LISTED RECORDS:

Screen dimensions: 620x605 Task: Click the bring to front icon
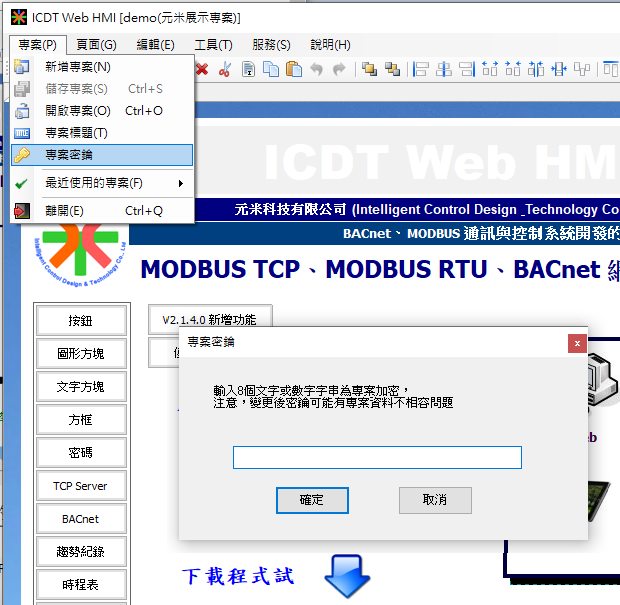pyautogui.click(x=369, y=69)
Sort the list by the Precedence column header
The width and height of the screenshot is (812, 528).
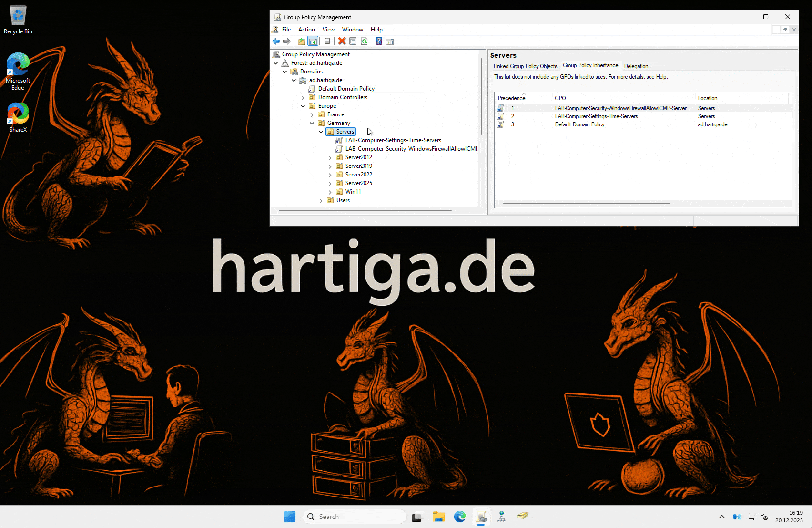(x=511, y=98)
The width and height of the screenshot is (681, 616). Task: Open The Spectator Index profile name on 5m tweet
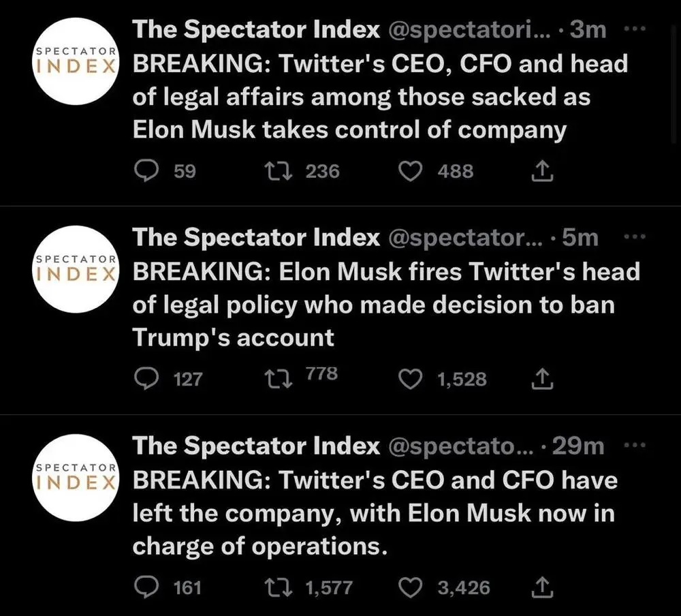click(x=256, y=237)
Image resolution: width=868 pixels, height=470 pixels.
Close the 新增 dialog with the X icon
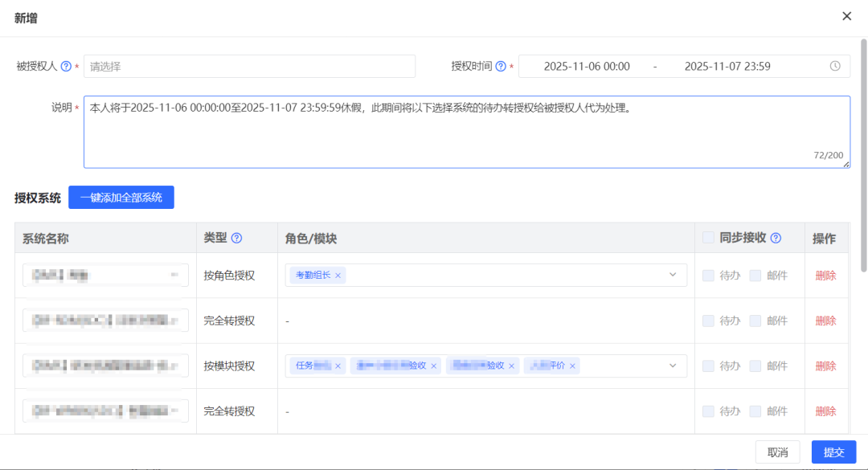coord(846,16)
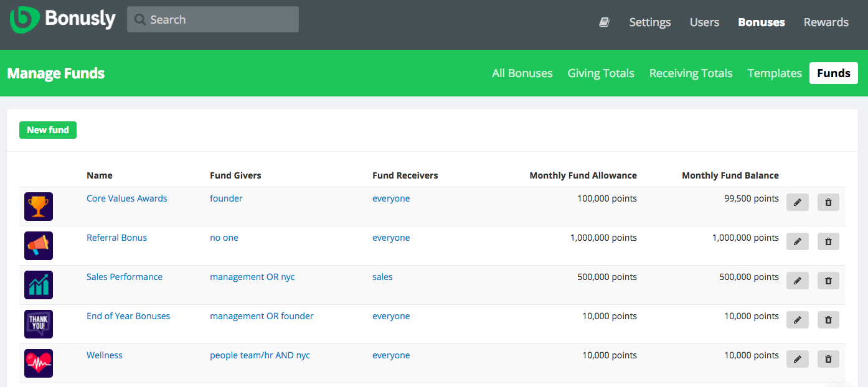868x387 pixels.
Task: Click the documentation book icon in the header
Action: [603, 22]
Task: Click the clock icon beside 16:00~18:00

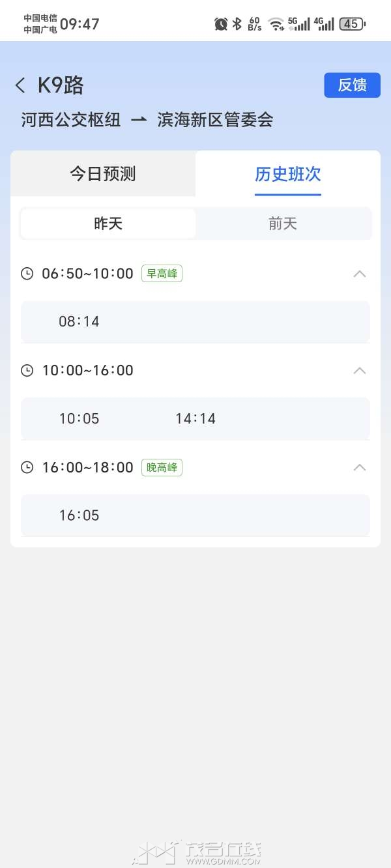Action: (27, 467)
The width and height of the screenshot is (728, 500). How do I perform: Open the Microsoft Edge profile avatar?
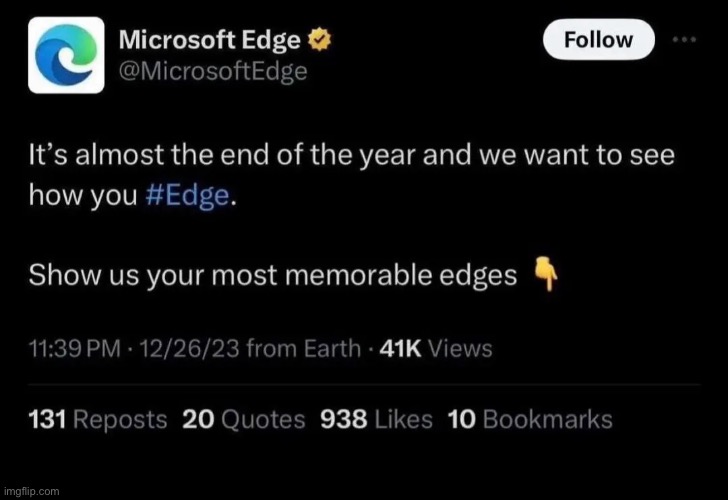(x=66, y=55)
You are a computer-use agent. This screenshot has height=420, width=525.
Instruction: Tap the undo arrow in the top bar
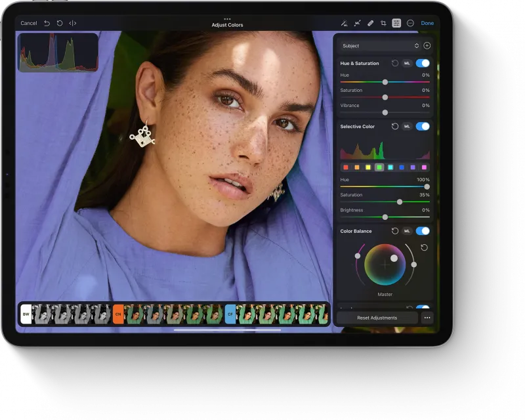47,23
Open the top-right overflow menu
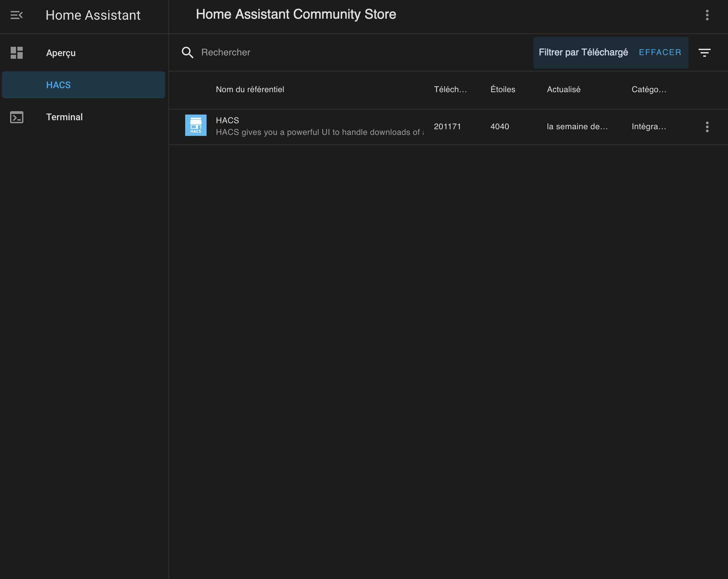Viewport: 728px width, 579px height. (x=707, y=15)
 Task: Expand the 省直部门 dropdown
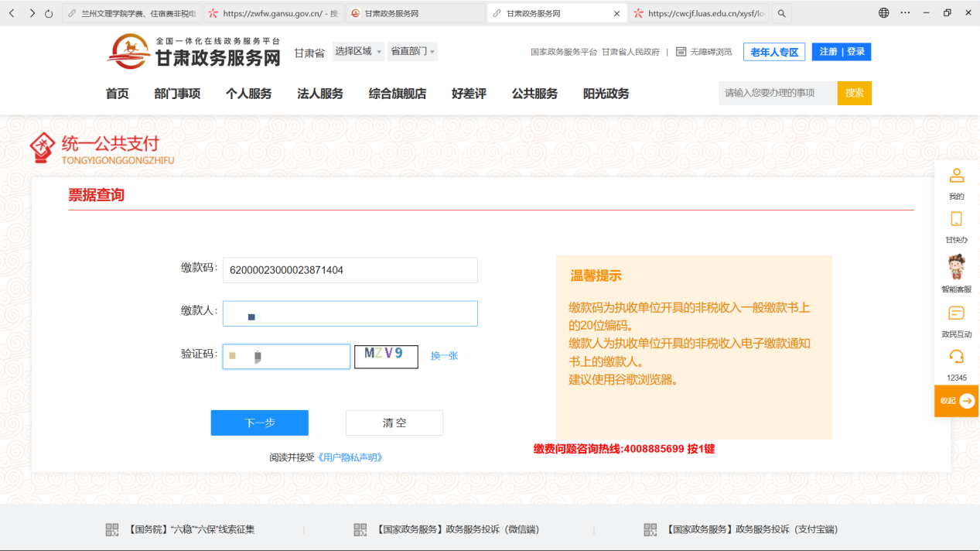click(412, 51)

EXERCISE: Every entry above, pictures excluded, needs to be duplicated exactly.

TASK RESPONSE:
Screen dimensions: 620x605 Task: Click the bring to front icon
pyautogui.click(x=369, y=69)
Sort the list by the Precedence column header
The width and height of the screenshot is (812, 528).
(x=511, y=98)
The width and height of the screenshot is (681, 616). Task: Open The Spectator Index profile name on 5m tweet
click(x=256, y=237)
Image resolution: width=868 pixels, height=470 pixels.
Close the 新增 dialog with the X icon
coord(846,16)
868x387 pixels.
Task: Click the documentation book icon in the header
Action: [603, 22]
Task: Click the clock icon beside 16:00~18:00

Action: (27, 467)
The width and height of the screenshot is (728, 500). How do I perform: Open the Microsoft Edge profile avatar?
(x=66, y=55)
You are a computer-use agent. This screenshot has height=420, width=525.
Instruction: Tap the undo arrow in the top bar
47,23
Open the top-right overflow menu
Viewport: 728px width, 579px height. (x=707, y=15)
 Task: Expand the 省直部门 dropdown
click(412, 51)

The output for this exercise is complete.